**Consignes et exigences:**
Reprenez le compte rendu consacré à L'Affaire du Chien des Baskerville de Pierre Bayard, reproduit ci-dessous, et poursuivez-le à partir de sa dernière phrase.

**Extrait fourni:**
== == ==
Acta fabula
ISSN 2115-8037

2008
Mars 2008 (volume 9, numéro 3)
Corinne Noirot-Maguire

Qui a tué Sherlock Holmes ? Bayard en quête d’enquête

Pierre Bayard, L’Affaire du Chien des Baskerville, Paris, les éditions de Minuit, coll. « Paradoxe », 2008. ISBN 978-2-7073-2021. 166 p.

1Quelle autre œuvre critique se lit comme un roman ? Quel essai d’universitaire se dévore comme un policier ? Un page-turner sur le plaisir de lire, vous voulez rire ? « Le dernier Bayard est sorti ! » ; on l’attendait avec cette anticipation un rien fébrile qui, enfant, nous livrait à la sélection d’un nouveau déguisement. Léger tressautement d’aise à chaque nouvel opus de ce théoricien, herméneute humoriste, provocateur subtil qui rend la lecture à la vie, les œuvres à l’existence. Et s’amuse. Et amuse. Mais happe la profondeur via le second degré.

2Selon un brouillage facétieux (maintenant familier aux lecteurs de Bayard) entre critique et œuvre littéraires, un prélude narratif introduit l’atmosphère d’angoisse et de fantastique qui dans le roman, argue l’auteur, occulte la poursuite rationnelle du crime véritable. Animalité prédatrice et légende funeste sont au rendez-vous. Cette scène de récit haletante composée du point de vue d’une héroïne oubliée illustre l’appel à « faire œuvre d’imagination » (18) sur les personnages littéraires, dont la survie, les influences et les extravagances révèlent un « vitalisme littéraire » infrangible. Comme par mimétisme avec le sort de Conan Doyle, une herméneutique teintée de cryptologie et de spiritisme s’attache à reconstituer une action secrète à travers le temps. Enquête, en un mot : antique nom des histoires.

3Dans Le Chien des Baskerville (The Hound of the Baskervilles, paru en feuilleton en 1901-1902, dans Strand Magazine), ultime et intriguant chef-d’œuvre de la série des Sherlock Holmes, un meurtre aurait été commis à l’insu de l’auteur, Sir Arthur Conan Doyle. Et ce n’est pas non plus le chien phosphorescent qui aurait terrassé Sir Charles de Baskerville. Ce fait confondant, que l’ouvrage se propose de prouver, servira à démontrer l’existence autonome des personnages littéraires, et de ces « mondes intermédiaires qui environnent la littérature » (19). Les chapitres principaux : Enquête, Contre-enquête, Fantastique et Réalité, résoudront vaillamment l’énigme du Chien des Baskerville, rectifiant l’interprétation erronée de ce pauvre Sherlock — qui, haï de son créateur, ne manquait certes pas de raisons d’errer.
== == ==
**Entrées tirées d'une collection:**
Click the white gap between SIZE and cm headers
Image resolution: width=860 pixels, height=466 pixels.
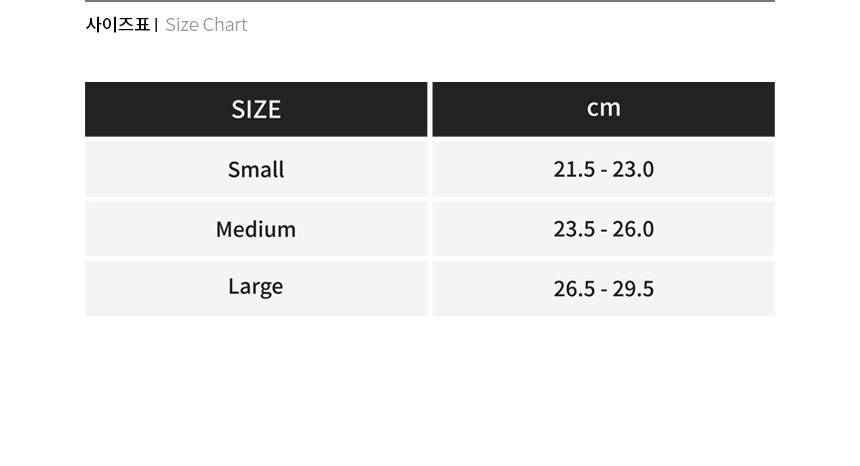click(x=430, y=109)
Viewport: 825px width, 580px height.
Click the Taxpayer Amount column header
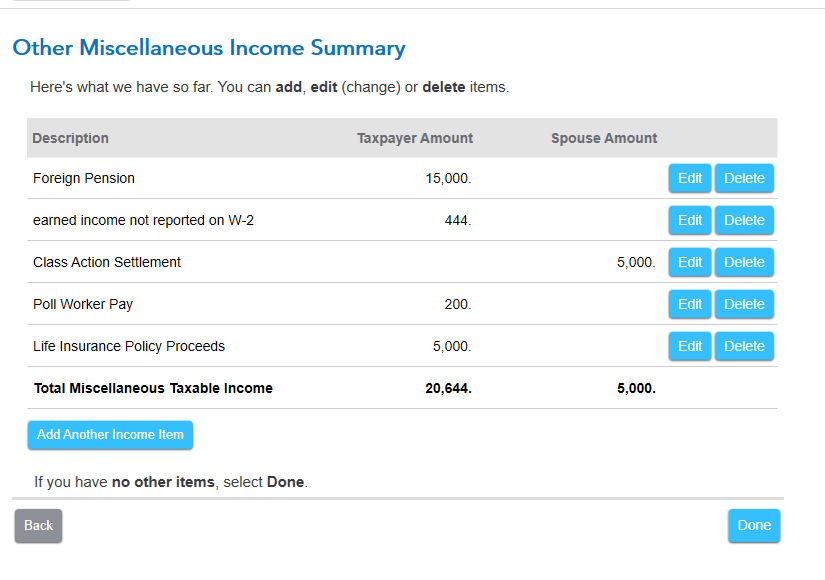(415, 138)
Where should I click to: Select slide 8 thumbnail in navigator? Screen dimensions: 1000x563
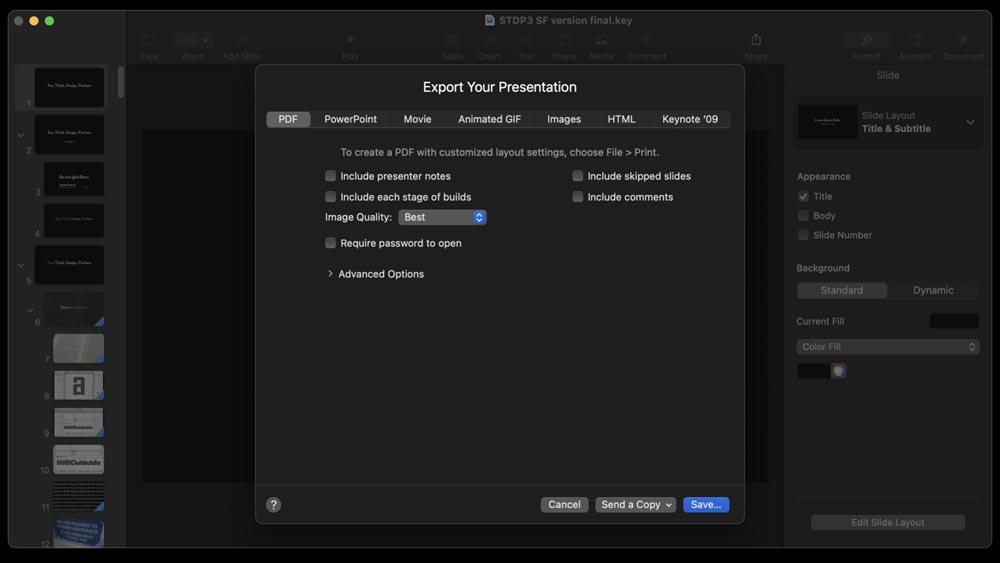tap(78, 385)
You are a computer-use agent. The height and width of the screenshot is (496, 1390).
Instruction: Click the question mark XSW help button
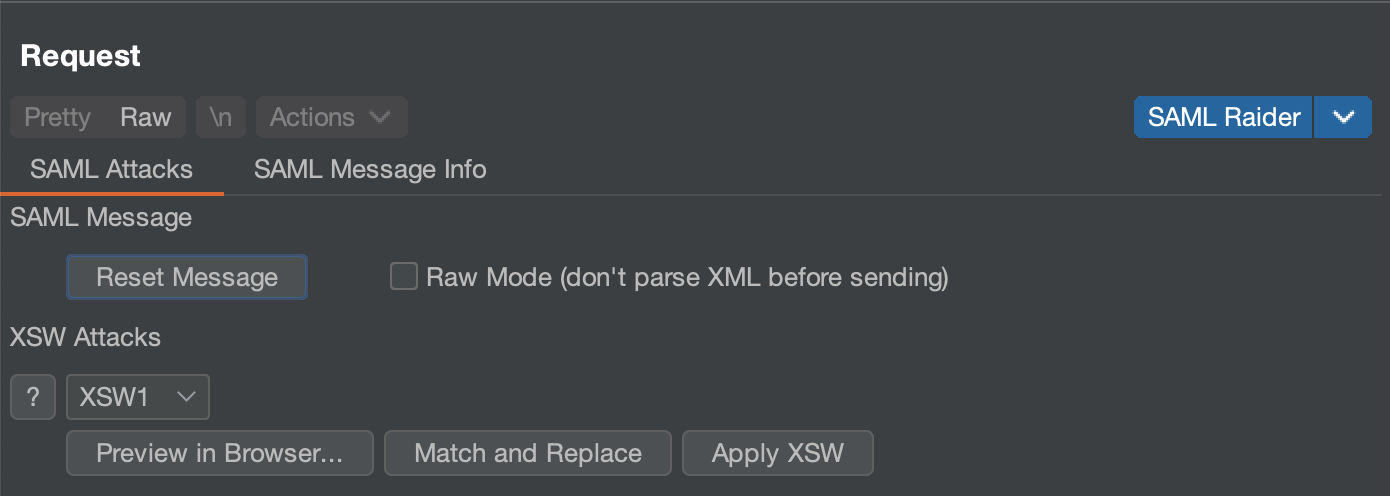click(x=33, y=397)
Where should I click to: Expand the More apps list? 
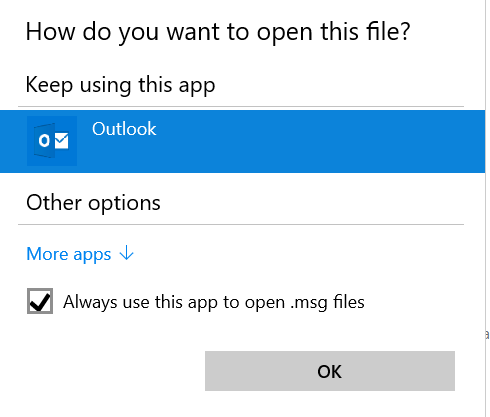pos(80,254)
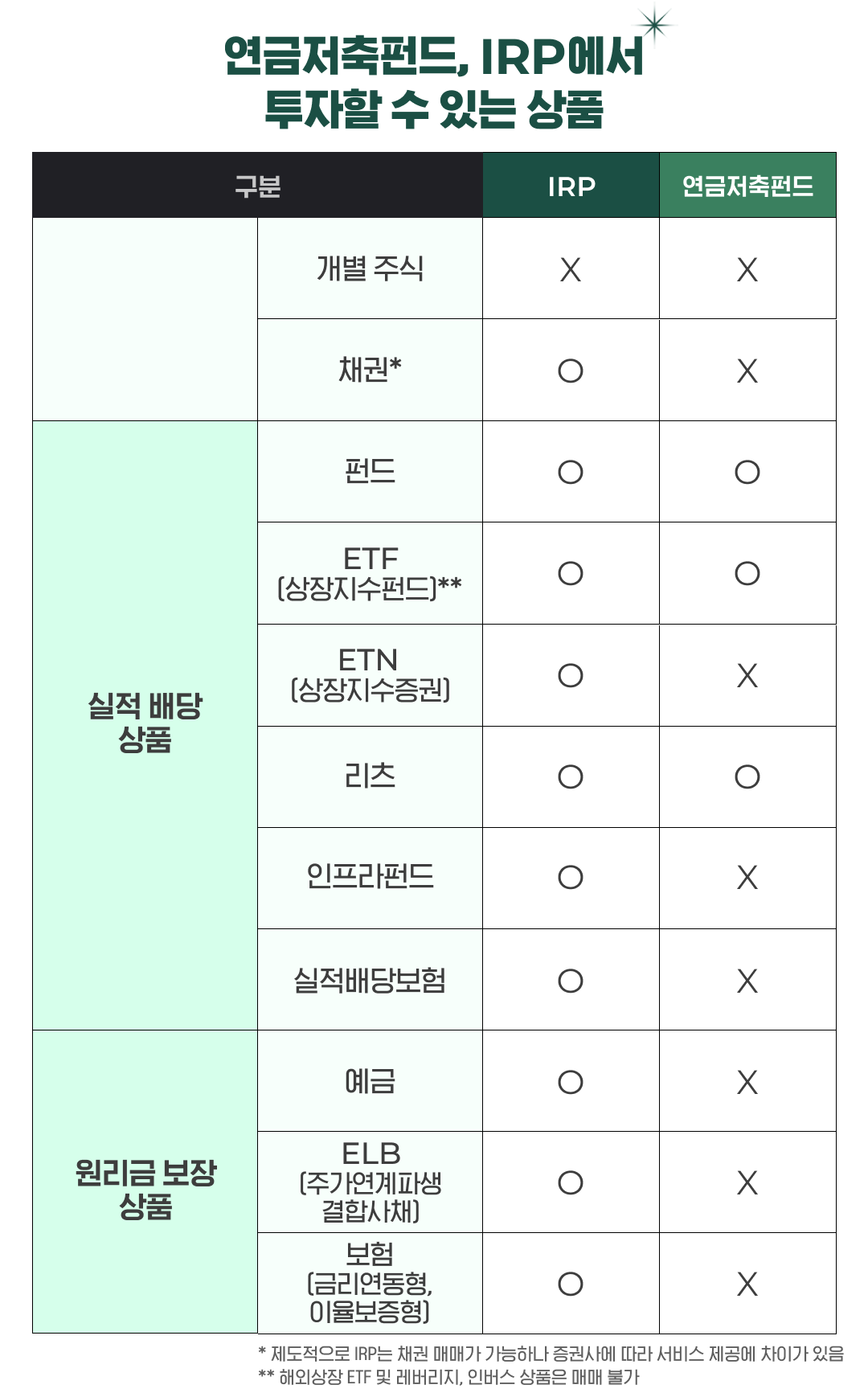Click the IRP X mark for 개별 주식
This screenshot has height=1393, width=868.
[571, 269]
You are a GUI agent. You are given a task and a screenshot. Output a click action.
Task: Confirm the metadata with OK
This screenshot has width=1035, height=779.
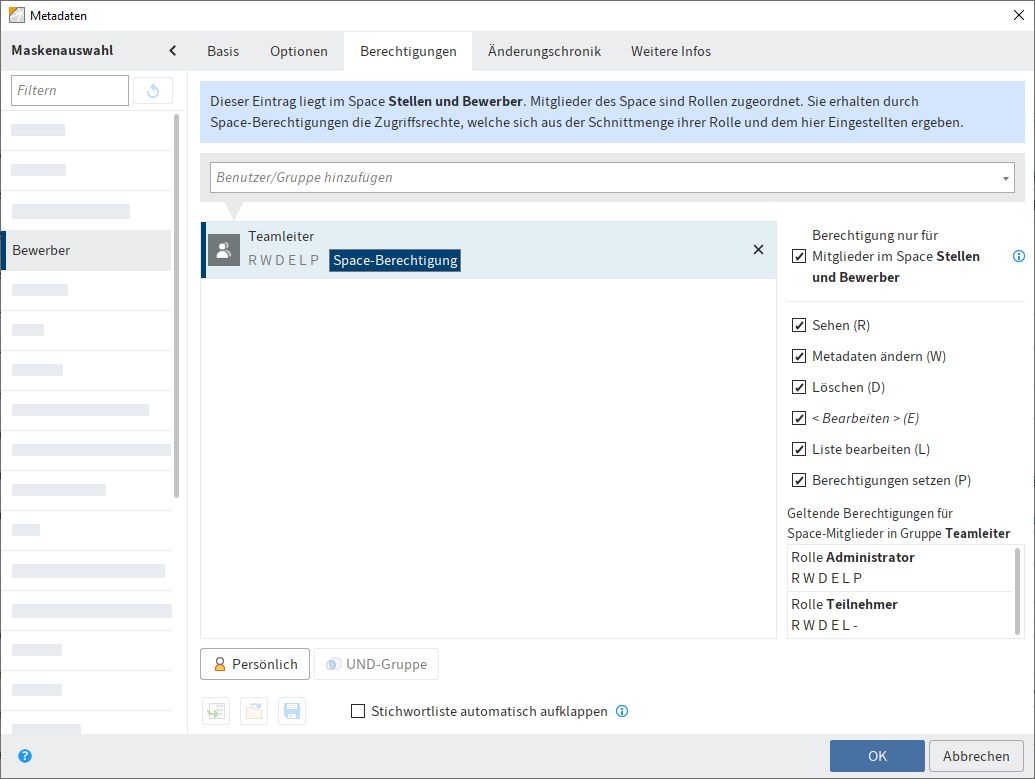click(x=876, y=756)
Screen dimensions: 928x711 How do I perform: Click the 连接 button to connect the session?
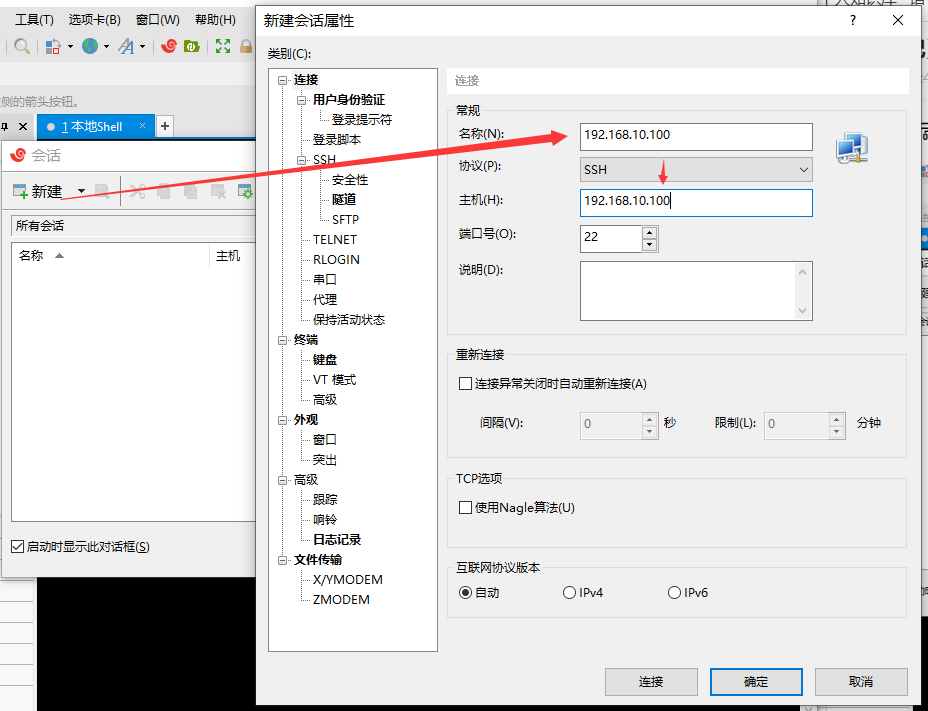651,681
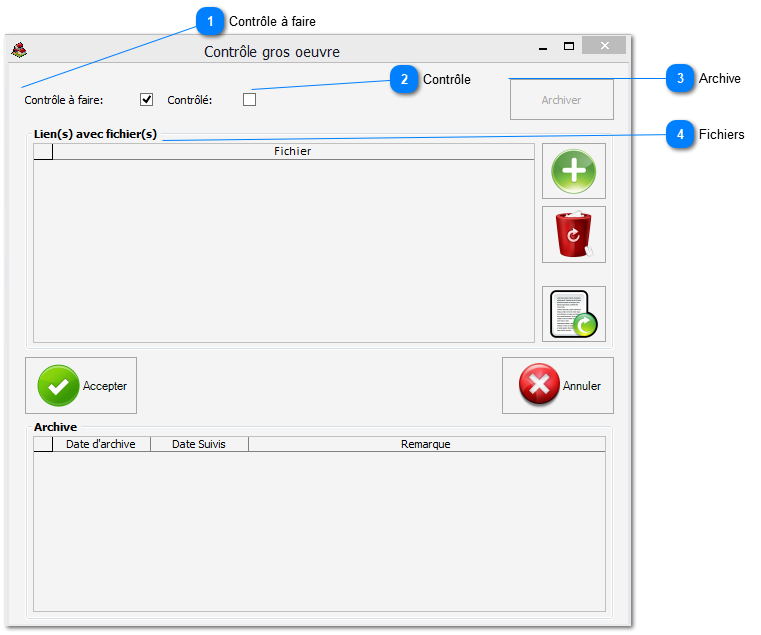Click the "Date d'archive" column header

(101, 444)
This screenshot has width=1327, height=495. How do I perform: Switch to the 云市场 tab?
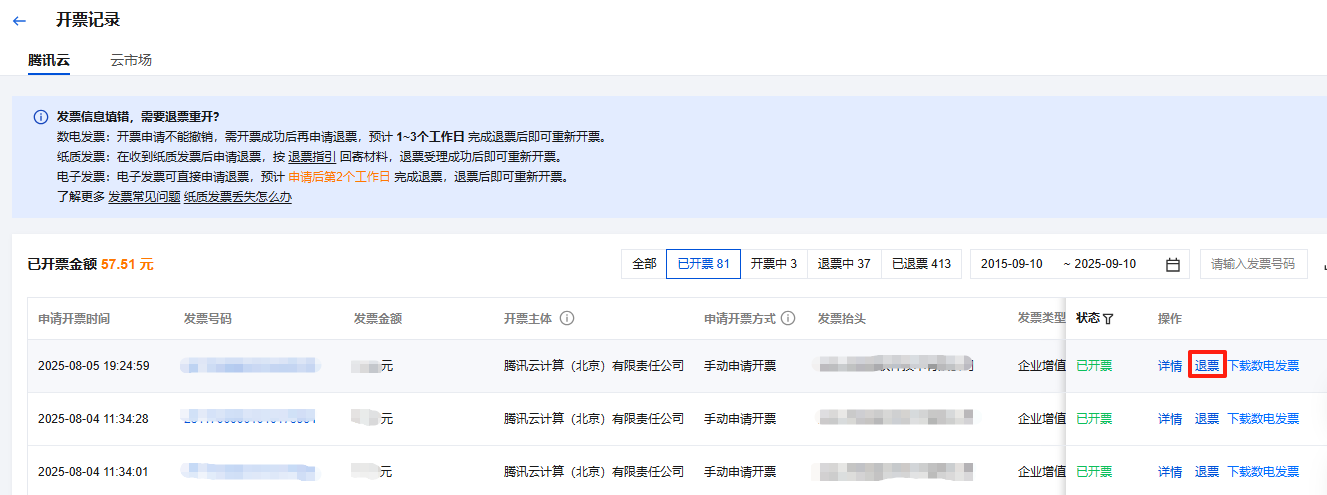[x=131, y=60]
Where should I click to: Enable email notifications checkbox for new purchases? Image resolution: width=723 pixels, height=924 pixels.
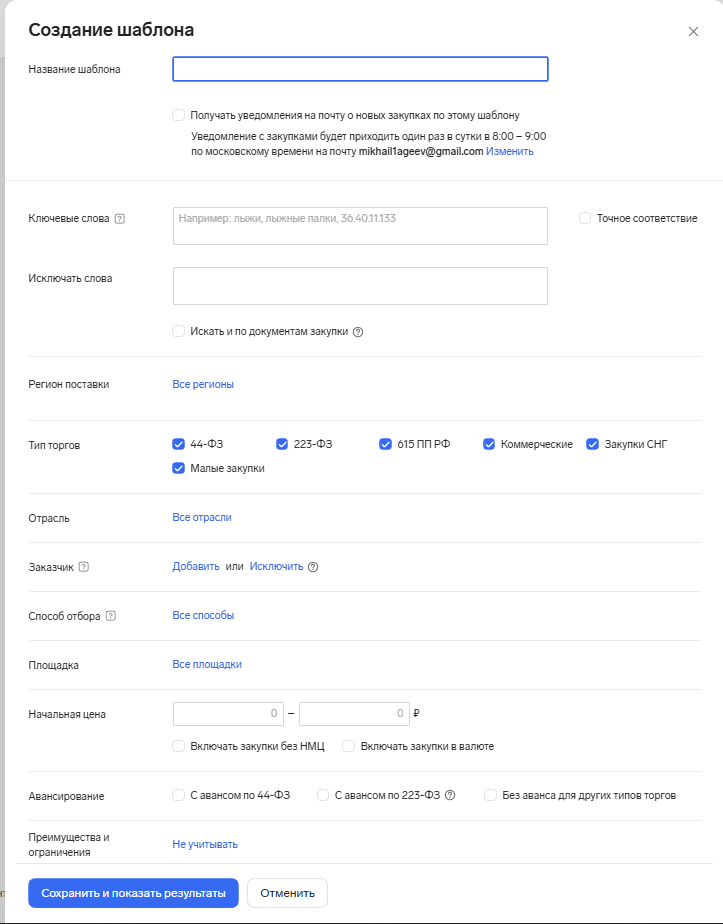[x=178, y=115]
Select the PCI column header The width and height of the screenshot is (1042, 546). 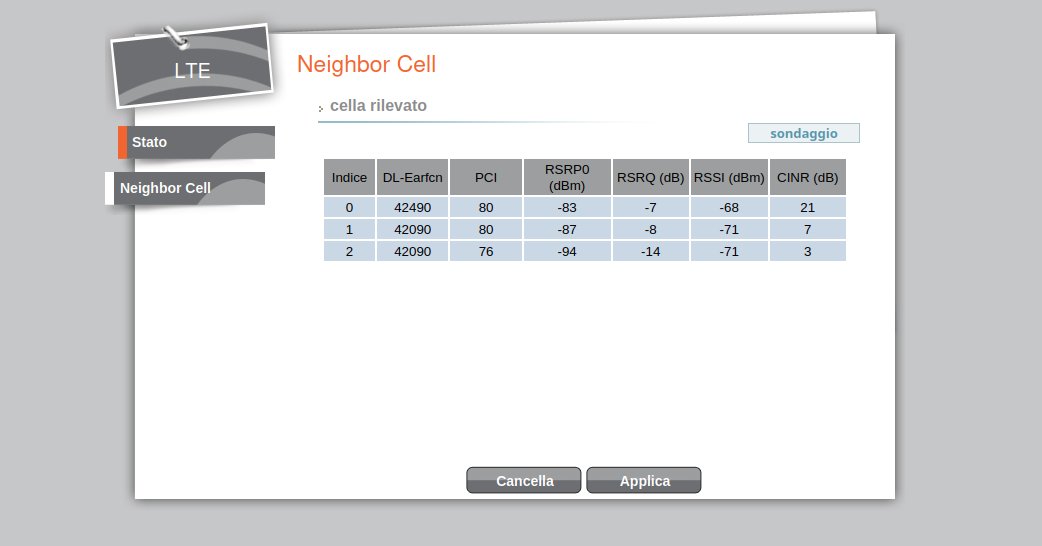point(486,177)
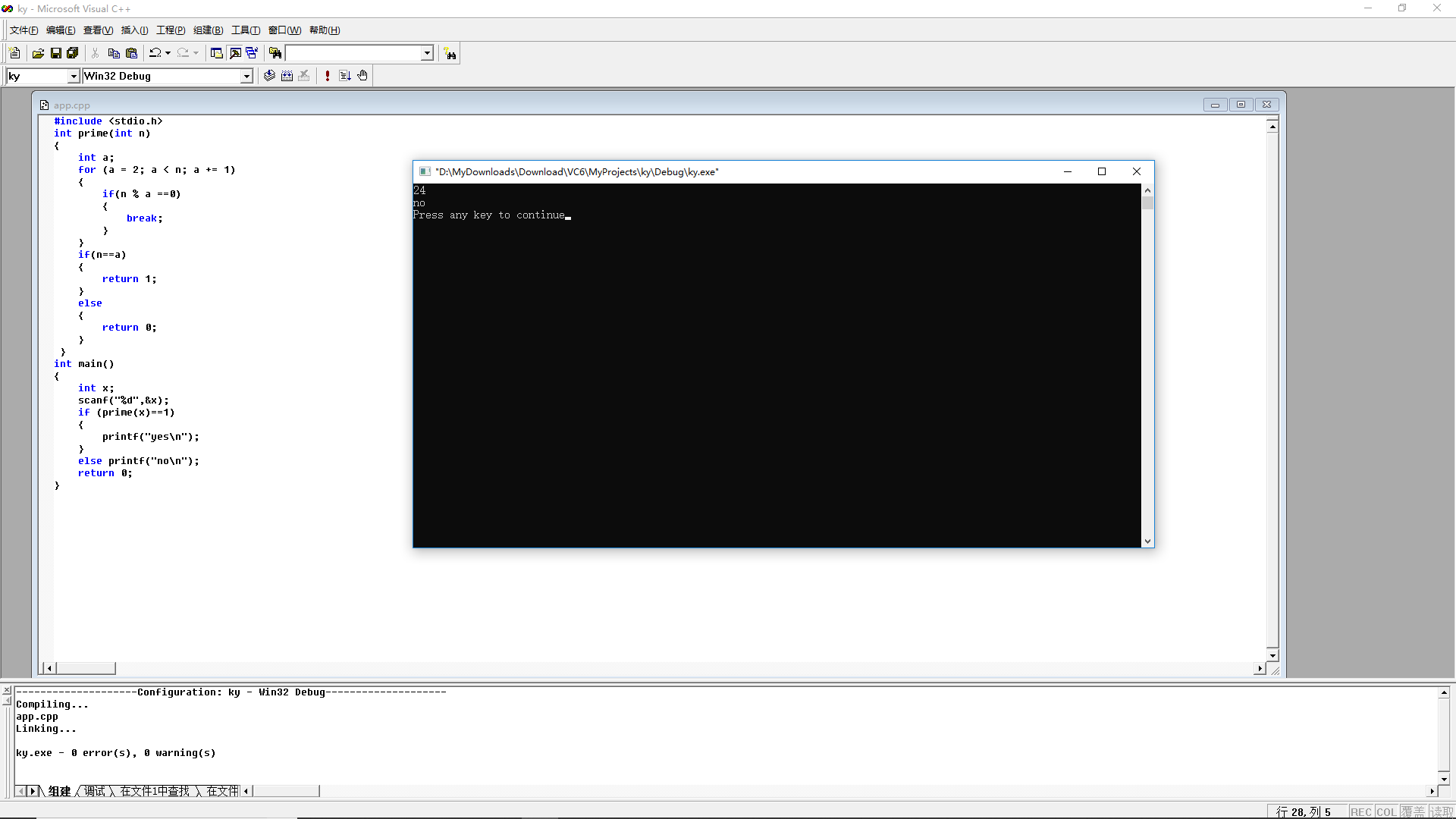Expand the ky project dropdown

click(x=74, y=76)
== == ==
**Résultat obtenu:**
4Le meurtre de Sir Charles est défini dans le roman comme un crime d’argent. Pourtant certains signes ambivalents, la légende de l’ancêtre maudit et l’étrangeté de la lande contribuent à souligner l’interprétation en jeu au cœur du récit même. Or le travail d’interprétation est assimilé par les protagonistes à la déduction et non pas la spéculation. Néanmoins, « la méthode Holmes » relève davantage, après examen, de l’induction et de la construction d’indices que de l’inférence univoque qu’elle revendique. Les indices matériels et psychologiques récoltés font l’objet d’une comparaison par rapport à des généralisations statistiques, et alimentent un « raisonnement à rebours » parfois fallacieux, dont l’apparence de rigueur (48) ne doit pas nous tromper. Les erreurs de Holmes mises au jour — sacrilège holmésien ou coup de pouce au culte ? — réveillent dès lors le spectre occulté des hypothèses et conclusions possibles, et la question du statut des signes (55). Car la construction crée l’indice. Le sujet individuel, humain, s’immisce entre les signes et le sens, interprète et échappe (56). L’enquêteur interne est aussi sujet de la lecture ; en l’occurrence, l’imaginaire fantastique et fantasmatique de Holmes structure sa vision, éludant des solutions alternatives : la figure de l’assassin au chien et le mobile financier favorisé font partie de ces œillères qui font manquer à Holmes le véritable meurtrier.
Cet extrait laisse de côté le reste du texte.